New Delhi: Last week, exploiting a security loophole in the Facebook-owned messenger service WhatsApp, hackers injected a spyware into several mobile phones. While the identity of the hackers is still unknown, it is known that an Israeli company, the NSO Group, developed the spyware.
The hackers succeeded in installing the spyware on both Android and iPhones by making WhatsApp calls to the users. The spyware was transmitted even if the call wasn’t received. In several cases, the call disappeared from the logs soon after.
It took WhatsApp until Monday, 13 May, to acknowledge the hack. It issued an advisory, asking its 1.5 billion users to immediately update the app.
But this is hardly the first instance of a multinational firm being targeted by a cyber attack. ThePrint looks at the world of cyber warfare, which features various state-sponsored hackers, developers such as NSO, and sovereign governments who operate in a completely unregulated environment.
NSO, a billion-dollar developer
NSO is an Israeli technology firm which focuses on cyber security. Originally founded by Israeli general Avigdor ben-Gal, the firm has maintained very close ties with the Israeli government and its security forces.
It has been reported that before the NSO can sign a contract with a foreign government, the deal has to be approved by the Israeli government. Thus, NSO has often acted as a diplomatic and cyber surveillance tool of the government.
It was bought over by American private equity firm Francisco Partners in 2014, but has continued to retain its close ties with the Israeli government. On 14 February 2019, when the founders reacquired NSO from Francisco, it was valued at $1 billion.
NSO developed a spyware, Pegasus, over a decade ago. Over the years, it has been updated and developed into three different versions, one of which was used to infiltrate WhatsApp last week.
According to a report in the Financial Times: “Within minutes of the missed call, the phone starts revealing its encrypted content, mirrored on a computer screen halfway across the world. It then transmits back the most intimate details such as private messages or location, and even turns on the camera and microphone to live-stream meetings.”
This highly effective modus operandi has allowed NSO to sell its software as “zero clicks technology”.

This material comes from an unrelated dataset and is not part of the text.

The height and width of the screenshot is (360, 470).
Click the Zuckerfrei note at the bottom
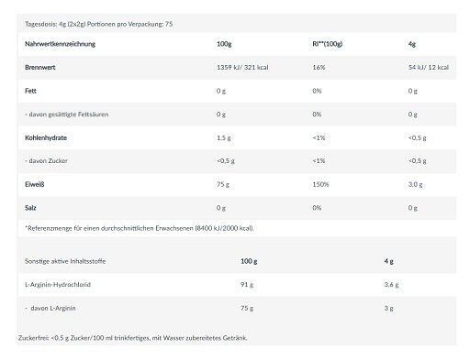point(133,338)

NSO claims that it has sold Pegasus to dozens of governments, which use it to prevent terrorist attacks, infiltrate drug cartels, and perform other security functions. But the reality seems to be darker than claimed by NSO.
Dark side of Pegasus
Researchers at the University of Toronto’s Citizen Lab have been shadowing Pegasus since 2017. They claim that over 40 countries, including Bahrain, the UAE, Saudi Arabia and Morocco, have used the software.

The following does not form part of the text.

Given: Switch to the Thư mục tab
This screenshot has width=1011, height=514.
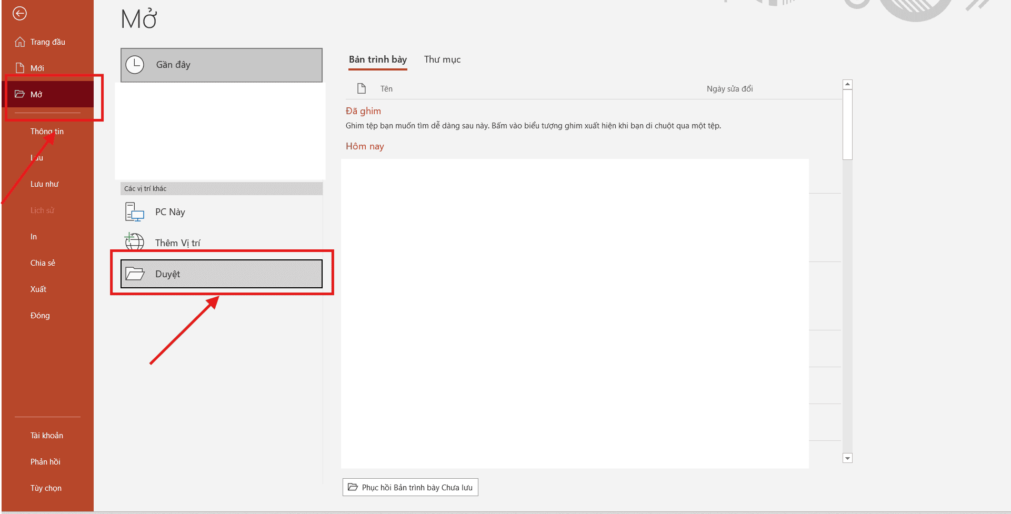Looking at the screenshot, I should click(442, 59).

There are currently two on-going lawsuits against NSO, in Israel and in Cyprus. According to these cases, governments have allegedly used Pegasus to track dissidents, journalists, and human rights activists.
Details have emerged on NSO’s dealings with the Saudi and Mexican governments, which present a bleak image of how governments plan to use this spyware.
A businessman told Financial Times in 2017 that the Saudi government had paid NSO $55 million for ‘Pegasus 3’, which would allow it to track 150 targets simultaneously.
The lawsuit in Israel revealed that the Mexican government paid NSO $32 million in 2014 for ‘Pegasus 2’. This spyware included a feature called Enhanced Social Engineering Message, which would allow the government to send text messages to users, customised to their social media profiles. Once the user clicks on it, the spyware would be automatically transmitted.
NSO claims that it has a robust internal vetting process, and has rejected business worth $150 million over the past three years. But its critics call this vetting process a sham. They point to NSO’s dealings with countries like Saudi Arabia, which have a history of human rights violations.
The big picture: An unregulated cyberspace
A 2015 agreement between the US and China had reduced these attacks for a brief while, but they have again resumed.
Last year, the US Department of Justice issued indictments for several hacking-related incidents, including cases against a dozen Chinese companies and individuals. But most of the indicted individuals continue to live in China, and the American efforts to get them deported have had no impact.
The nub of the problem seems to be the complete absence of any ground rules governing cyber behaviour, such as restrictions on developing capabilities. Unlike nuclear warfare, which features the logic of ‘mutually assured destruction’, there have been no doctrines agreed upon for cyber warfare.